Wirtschaft und Politik haben das Scheitern der Welthandelsrunde in Genf zum Abbau von Handelsschranken bedauert. WTO-Chef Pascal Lamy zeigte sich am Mittwoch im französischen Radiosender France Info skeptisch zu den Erfolgsaussichten von fortgesetzten Gesprächen im Herbst. In den Vereinigten Staaten steht dann die Präsidentenwahl an. Die USA und Indien gaben sich gegenseitig die Schuld am Misserfolg der neuntägigen Genfer Marathonverhandlungen zu, die am Dienstagabend nach neuntägigen Verhandlungen erfolglos abgebrochen werden mussten. Wirtschaftsvertreter in aller Welt und viele Regierungen bedauerten das Aus.

Schuld bei Washington?
Lamy erklärte, die 153 Mitgliedstaaten müssten sich "ernsthaft fragen, ob und wie sie die Scherben wieder kitten wollen", sagte er in Genf. Experten halten die Chancen für einen Neuanlauf für den Abbau von Handelsschranken vor 2010 für gering. EU-Handelskommissar Peter Mandelson sprach sich dennoch für fortgesetzte Gespräche nach einem "Sommer des Nachdenkens" aus.

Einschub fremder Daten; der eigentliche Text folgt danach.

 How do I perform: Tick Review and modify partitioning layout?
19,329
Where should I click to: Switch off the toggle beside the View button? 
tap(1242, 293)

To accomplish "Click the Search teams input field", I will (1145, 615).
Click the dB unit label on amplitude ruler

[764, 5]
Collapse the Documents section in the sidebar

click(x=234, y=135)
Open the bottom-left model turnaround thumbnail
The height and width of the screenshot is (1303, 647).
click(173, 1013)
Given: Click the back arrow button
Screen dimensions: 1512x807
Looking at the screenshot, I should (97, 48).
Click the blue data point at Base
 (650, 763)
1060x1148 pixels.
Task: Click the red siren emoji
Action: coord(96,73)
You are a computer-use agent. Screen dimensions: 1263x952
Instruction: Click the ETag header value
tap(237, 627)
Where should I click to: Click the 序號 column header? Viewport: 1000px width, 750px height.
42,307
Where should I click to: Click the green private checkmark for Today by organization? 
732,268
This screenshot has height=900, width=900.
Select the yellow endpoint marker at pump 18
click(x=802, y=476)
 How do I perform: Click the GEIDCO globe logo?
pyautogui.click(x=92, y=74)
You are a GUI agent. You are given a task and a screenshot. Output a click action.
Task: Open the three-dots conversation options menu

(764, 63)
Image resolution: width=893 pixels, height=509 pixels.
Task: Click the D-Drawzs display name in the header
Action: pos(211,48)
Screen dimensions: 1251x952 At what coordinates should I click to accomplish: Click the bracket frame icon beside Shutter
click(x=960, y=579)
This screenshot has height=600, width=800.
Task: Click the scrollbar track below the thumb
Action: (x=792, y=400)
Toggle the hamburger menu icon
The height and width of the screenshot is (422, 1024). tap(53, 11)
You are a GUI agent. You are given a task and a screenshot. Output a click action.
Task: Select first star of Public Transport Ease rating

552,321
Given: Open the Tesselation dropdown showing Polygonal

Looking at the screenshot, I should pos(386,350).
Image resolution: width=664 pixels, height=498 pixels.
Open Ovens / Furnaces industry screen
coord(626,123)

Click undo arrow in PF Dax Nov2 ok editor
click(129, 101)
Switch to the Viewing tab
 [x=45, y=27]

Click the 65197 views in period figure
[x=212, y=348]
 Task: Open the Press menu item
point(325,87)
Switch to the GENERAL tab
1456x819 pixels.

Die USA und Indien machten jeweils die andere Seite für das Scheitern verantwortlich. "Alle Länder haben sich flexibel gezeigt, nur ein einziges nicht", kritisierte die US-Handelsbeauftragte Susan Schwab in Genf. Der indische Handelsminister Kamal Nath machte Washington verantwortlich. Beide Länder hatten sich zuletzt nicht auf Agrar-Schutzklauseln verständigen können. Diese hätten es unter anderem Indien erlaubt, seine Bauern bei einem starken Anstieg von Agrarimporten mit Zöllen zu schützen.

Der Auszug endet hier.